BACKGROUND-: Process and outcome measures are often used to quantify quality of care in hospitals. Whether these quality measures correlate with one another and the degree to which hospital provider rankings shift on the basis of the performance metric is uncertain. METHODS AND RESULTS-: Heart failure patients > 65 years of age hospitalized in the Get With the Guidelines-Heart Failure registry of the American Heart Association were linked to Medicare claims from 2005 to 2006. Hospitals were ranked by (1) composite adherence scores for 5 heart failure process measures, (2) composite adherence scores for emerging quality measures, (3) risk-adjusted 30-day death after admission, and (4) risk-adjusted 30-day readmission after discharge. Hierarchical models using shrinkage estimates were performed to adjust for case mix and hospital volume. There were 19 483 patients hospitalized from 2005 to 2006 from 153 hospitals.

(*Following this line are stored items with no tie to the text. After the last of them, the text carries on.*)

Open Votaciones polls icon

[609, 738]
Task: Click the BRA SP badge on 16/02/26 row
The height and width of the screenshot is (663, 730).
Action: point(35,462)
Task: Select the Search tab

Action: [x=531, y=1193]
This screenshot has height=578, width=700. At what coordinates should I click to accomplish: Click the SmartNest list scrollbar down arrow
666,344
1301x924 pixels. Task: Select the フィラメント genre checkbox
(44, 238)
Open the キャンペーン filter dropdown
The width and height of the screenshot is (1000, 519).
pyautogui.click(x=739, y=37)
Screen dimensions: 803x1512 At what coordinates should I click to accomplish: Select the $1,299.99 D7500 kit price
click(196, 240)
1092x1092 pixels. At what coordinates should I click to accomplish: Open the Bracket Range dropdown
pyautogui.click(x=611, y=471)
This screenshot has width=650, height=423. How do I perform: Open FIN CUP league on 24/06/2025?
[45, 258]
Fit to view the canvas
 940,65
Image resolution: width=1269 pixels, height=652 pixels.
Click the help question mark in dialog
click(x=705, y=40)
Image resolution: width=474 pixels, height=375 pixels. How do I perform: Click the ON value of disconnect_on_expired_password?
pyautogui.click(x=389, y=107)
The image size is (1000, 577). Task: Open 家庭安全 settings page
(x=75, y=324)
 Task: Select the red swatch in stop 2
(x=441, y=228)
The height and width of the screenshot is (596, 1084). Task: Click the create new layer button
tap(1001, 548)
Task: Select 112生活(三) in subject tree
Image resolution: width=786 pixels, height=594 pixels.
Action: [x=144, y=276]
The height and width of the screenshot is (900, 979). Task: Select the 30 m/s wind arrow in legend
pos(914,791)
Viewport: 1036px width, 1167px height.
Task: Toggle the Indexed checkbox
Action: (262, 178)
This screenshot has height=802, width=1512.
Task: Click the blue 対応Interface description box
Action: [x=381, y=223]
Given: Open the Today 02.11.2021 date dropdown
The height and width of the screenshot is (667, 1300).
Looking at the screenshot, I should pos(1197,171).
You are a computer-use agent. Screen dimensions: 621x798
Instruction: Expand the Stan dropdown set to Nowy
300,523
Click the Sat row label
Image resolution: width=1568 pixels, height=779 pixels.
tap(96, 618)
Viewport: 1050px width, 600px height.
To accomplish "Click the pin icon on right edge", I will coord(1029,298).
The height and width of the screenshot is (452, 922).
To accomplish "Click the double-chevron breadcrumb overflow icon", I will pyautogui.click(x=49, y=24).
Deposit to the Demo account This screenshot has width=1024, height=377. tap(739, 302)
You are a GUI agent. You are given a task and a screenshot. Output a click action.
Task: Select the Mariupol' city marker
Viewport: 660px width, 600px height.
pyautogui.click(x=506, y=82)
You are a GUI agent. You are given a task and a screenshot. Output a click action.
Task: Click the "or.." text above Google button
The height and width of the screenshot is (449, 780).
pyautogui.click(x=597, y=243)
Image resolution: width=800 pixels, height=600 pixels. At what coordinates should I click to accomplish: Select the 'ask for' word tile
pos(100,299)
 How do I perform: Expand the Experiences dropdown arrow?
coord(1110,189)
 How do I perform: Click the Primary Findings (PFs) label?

The overall median composite adherence rate to heart process measures was 85.8% (25th, 75th percentiles 77.5, 91.4). Median 30-day risk-adjusted mortality was 9.0% (7.9, 10.4). Median risk-adjusted 30-day readmission was 22.9% (22.1, 23.5). The weighted κ for remaining within the top 20th percentile or bottom 20th percentile was ≤0.15 and the Spearman correlation overall was ≤0.21 between the different measures of quality of care. The average shift in ranks was 33 positions (13, 68) when criteria were changed from 30-day mortality to readmission and 51 positions (22, 76) when ranking metric changed from 30-day mortality to composite process adherence. CONCLUSIONS-: Agreement between different methods of ranking hospital-based quality of care and 30-day mortality or readmission rankings was poor. Profiling quality of care will require multidimensional ranking methods and/or additional measures.
- heart failure
- quality of care
ASJC Scopus subject areas
- Cardiology and Cardiovascular Medicine
- Physiology (medical)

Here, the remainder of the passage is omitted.